Embryonic and early foetal losses in cattle and other ruminants.

Embryo survival is a major factor affecting production and economic efficiency in all systems of ruminant milk and meat production. For heifers, beef and moderate yielding dairy cows, does and camelids it appears that fertilization generally lies between 90% and 100%. In high-producing dairy cows there is a less substantive body of literature, but it would appear that it is somewhat lower and perhaps more variable. In cattle, the major component of embryo loss occurs before day 16 following breeding with some evidence of greater losses before day 8 in high-producing dairy cows. In cattle late embryo loss, while numerically much smaller than early embryo mortality loss, nevertheless, causes serious economic losses to producers because it is often too late to rebreed females when they repeat. In multiple ovulating small ruminants, the loss rate is positively related to ovulation rate. Systemic concentrations of progesterone, during both the cycle preceding and following insemination, affect embryo survival rate with evidence that too high or indeed too low a concentration being negatively associated with survival rate. Uterine expression of mRNA for progesterone receptor, oestradiol receptor and retinol-binding protein appears to be sensitive to changes in peripheral concentrations of progesterone during the first week after artificial insemination. Energy balance and dry matter intake during 4 weeks after calving are critically important in determining conception rate when cows are inseminated at 70-100 days post-calving.

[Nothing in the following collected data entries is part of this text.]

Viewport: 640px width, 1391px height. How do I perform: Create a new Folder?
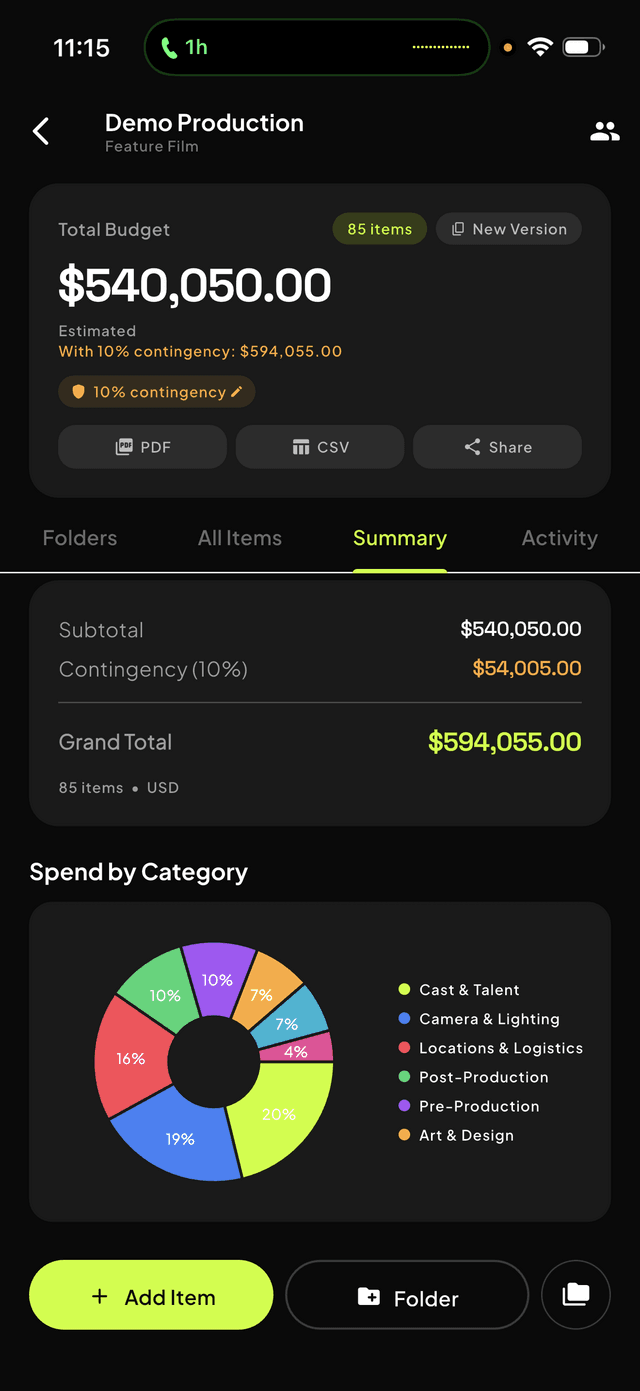[406, 1295]
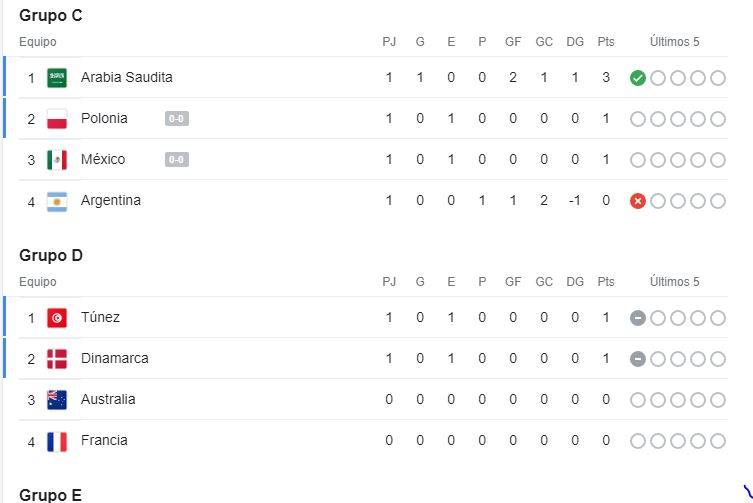This screenshot has height=503, width=753.
Task: Click the Grupo D heading
Action: pos(51,255)
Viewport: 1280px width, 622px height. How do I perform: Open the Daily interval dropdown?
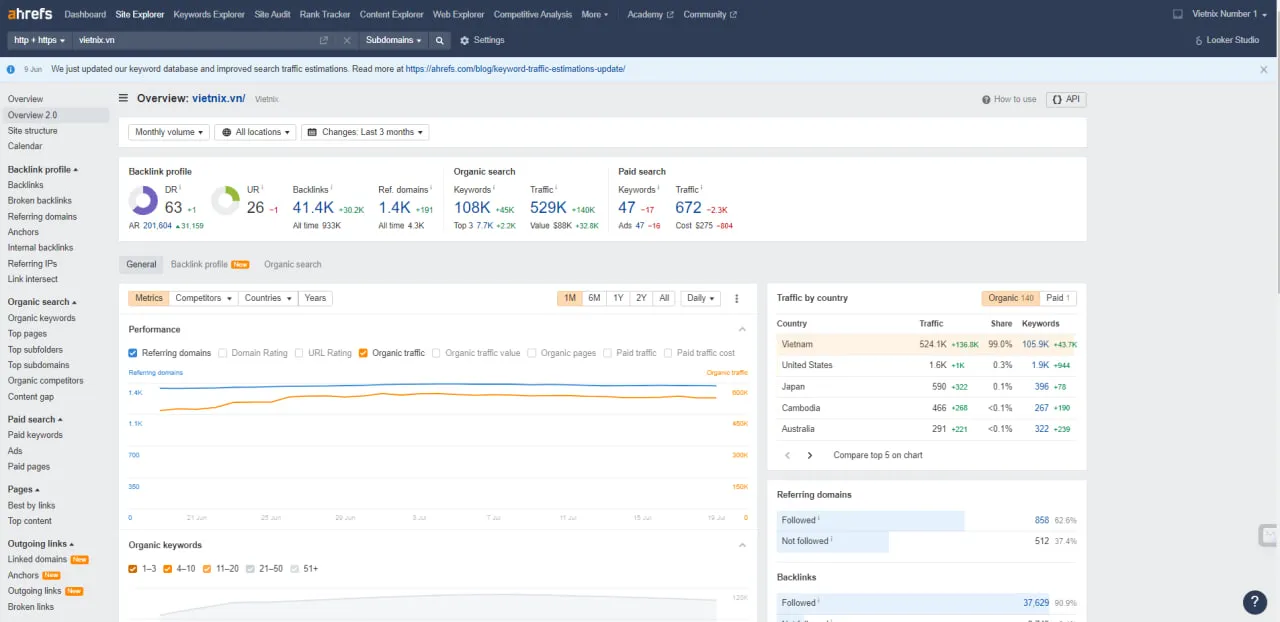point(700,298)
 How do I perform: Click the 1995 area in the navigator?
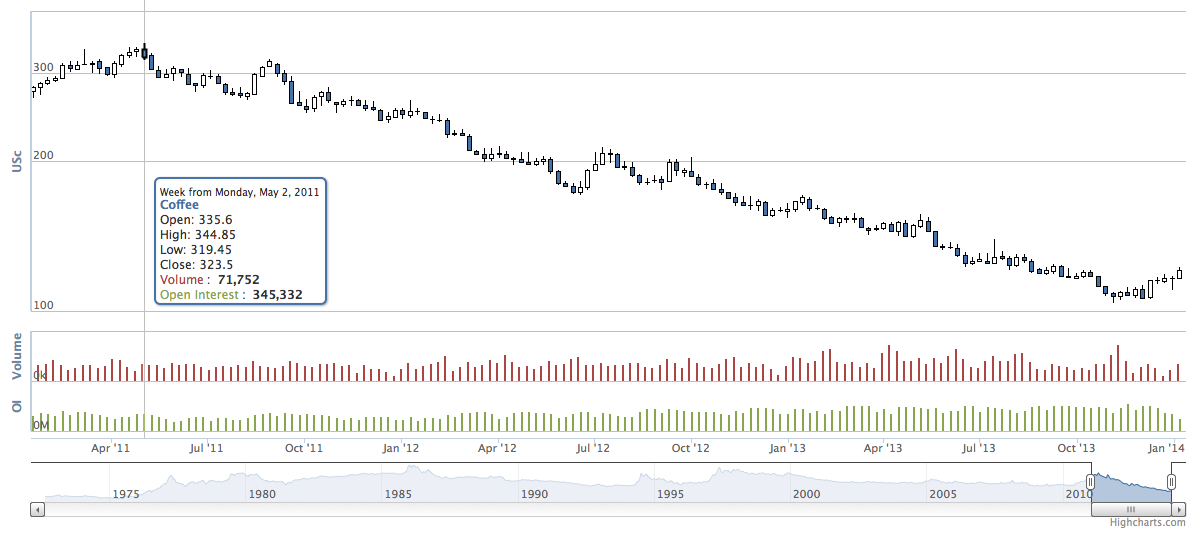coord(670,493)
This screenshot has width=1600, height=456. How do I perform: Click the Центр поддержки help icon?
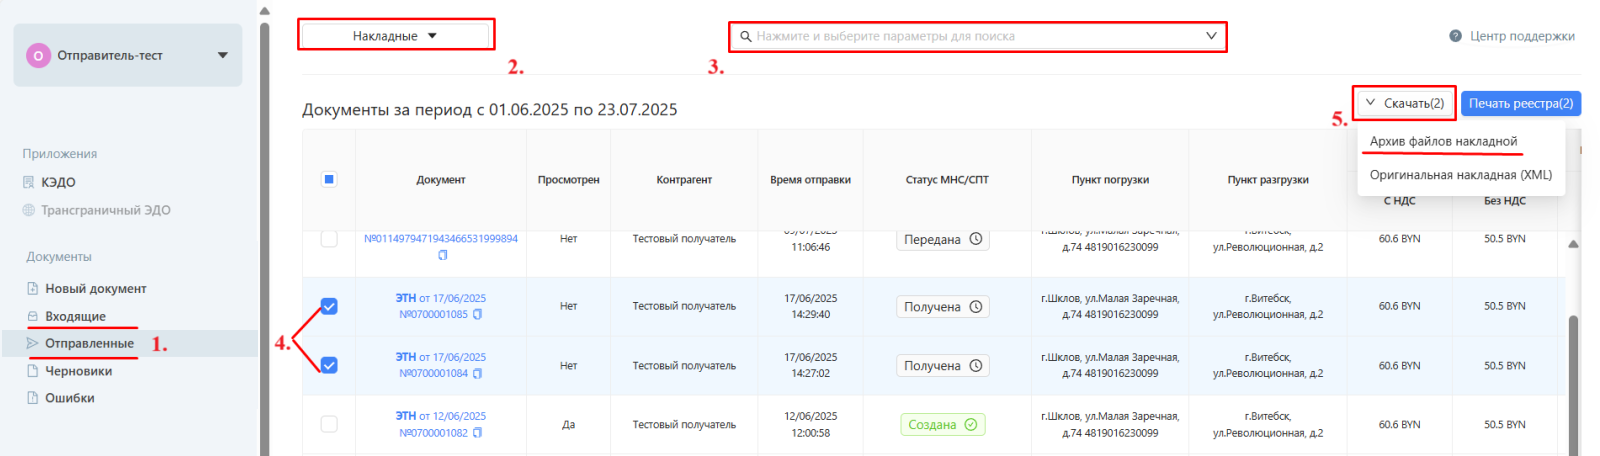tap(1456, 36)
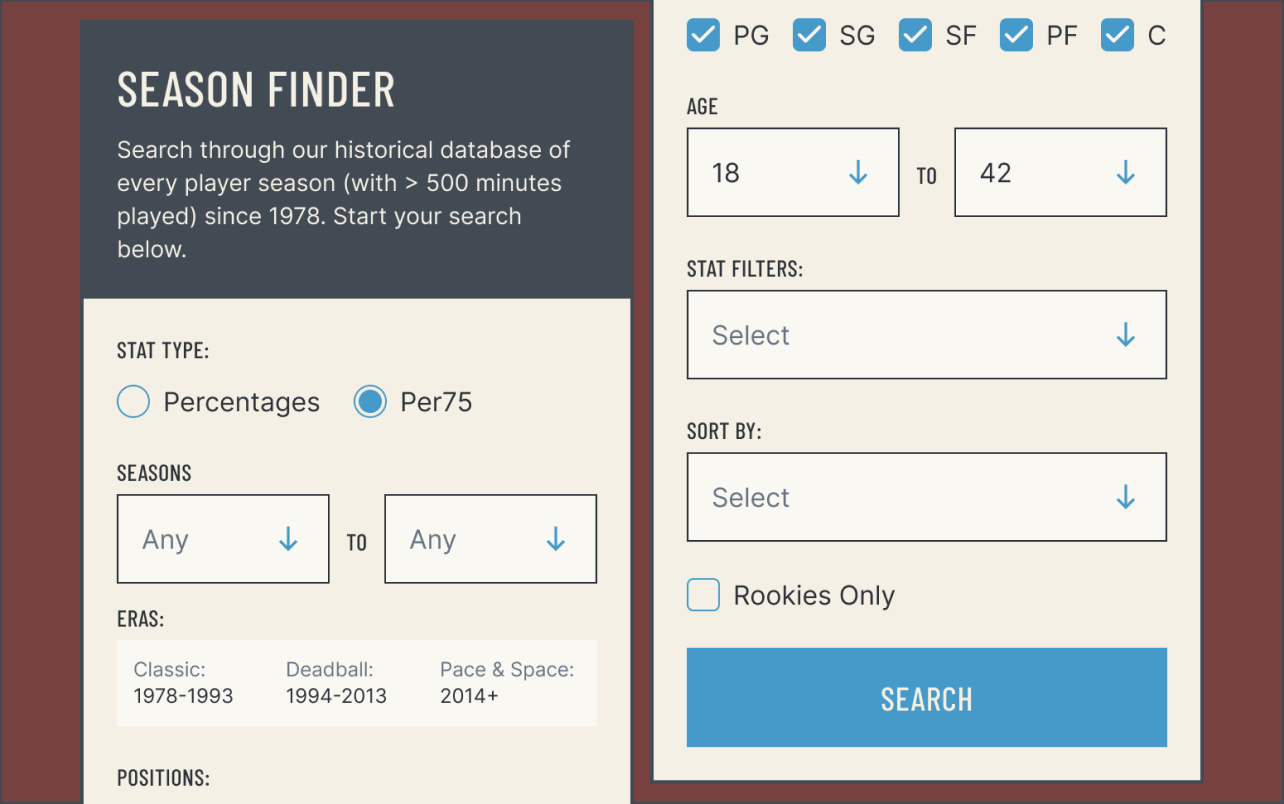Open the Stat Filters dropdown
Viewport: 1284px width, 804px height.
point(926,335)
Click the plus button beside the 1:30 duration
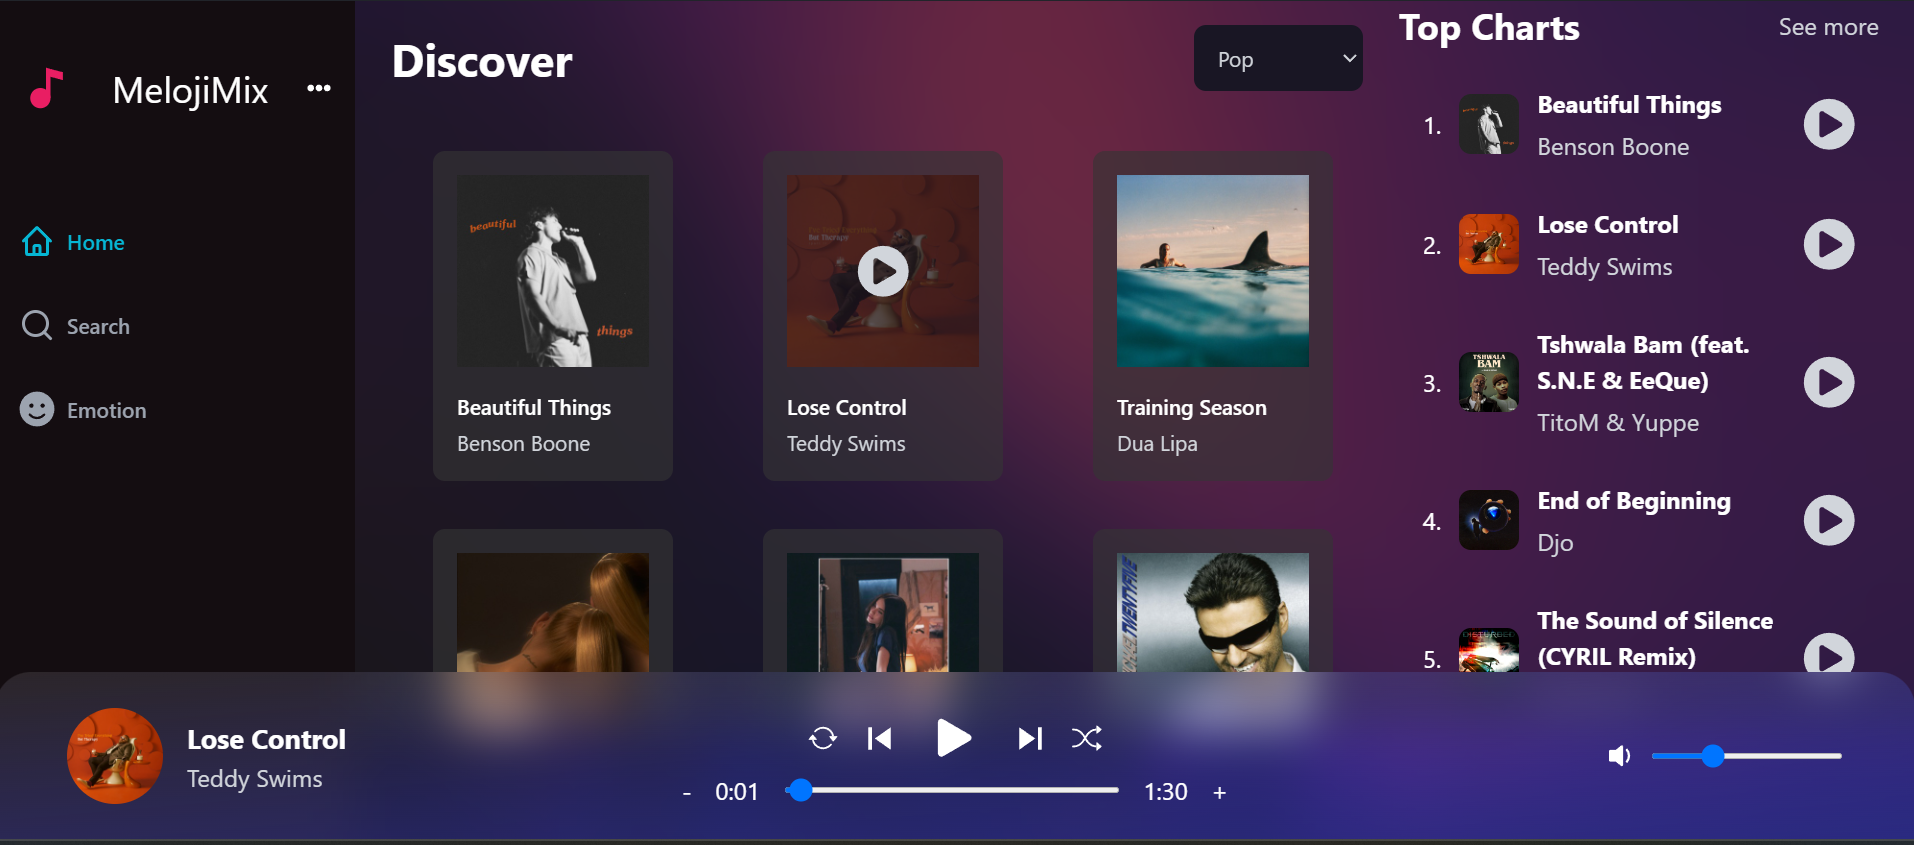This screenshot has width=1914, height=845. point(1219,793)
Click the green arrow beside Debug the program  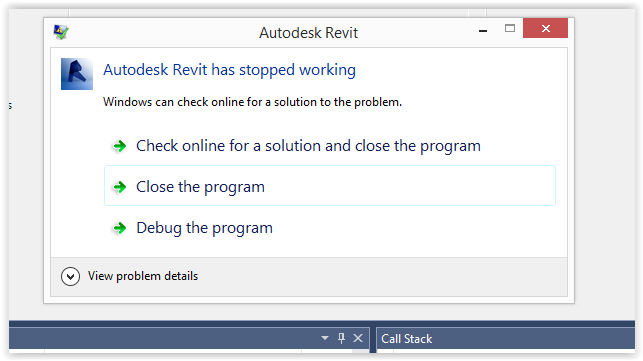pyautogui.click(x=120, y=228)
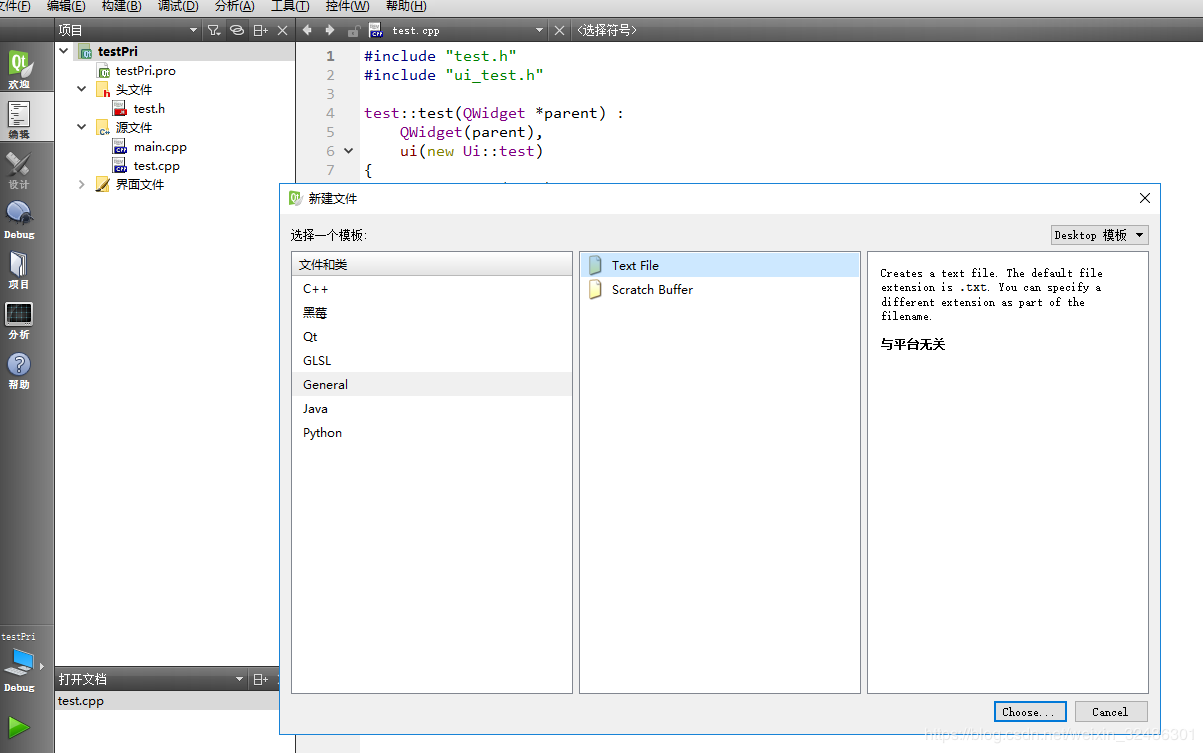Expand the 界面文件 forms folder
Image resolution: width=1203 pixels, height=753 pixels.
[x=82, y=185]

Concentrate supplementation of cows at pasture during the breeding period has minimal effects on conception rates though sudden reductions in dietary intake should be avoided. For all systems of milk production, more balanced breeding strategies with greater emphasis on fertility and feed intake and/or energy balance must be developed. There is sufficient genetic variability within the Holstein breed for fertility traits. Alternative dairy breeds such as the Jersey or Norwegian Red could also be utilized. Genomic technology will not only provide scientists with an improved understanding of the underlying biological processes involved in fertilization and the establishment of pregnancy, but also, in the future, identify genes responsible for improved embryo survival. Its incorporation into breeding objectives would increase the rate of genetic progress for embryo survival.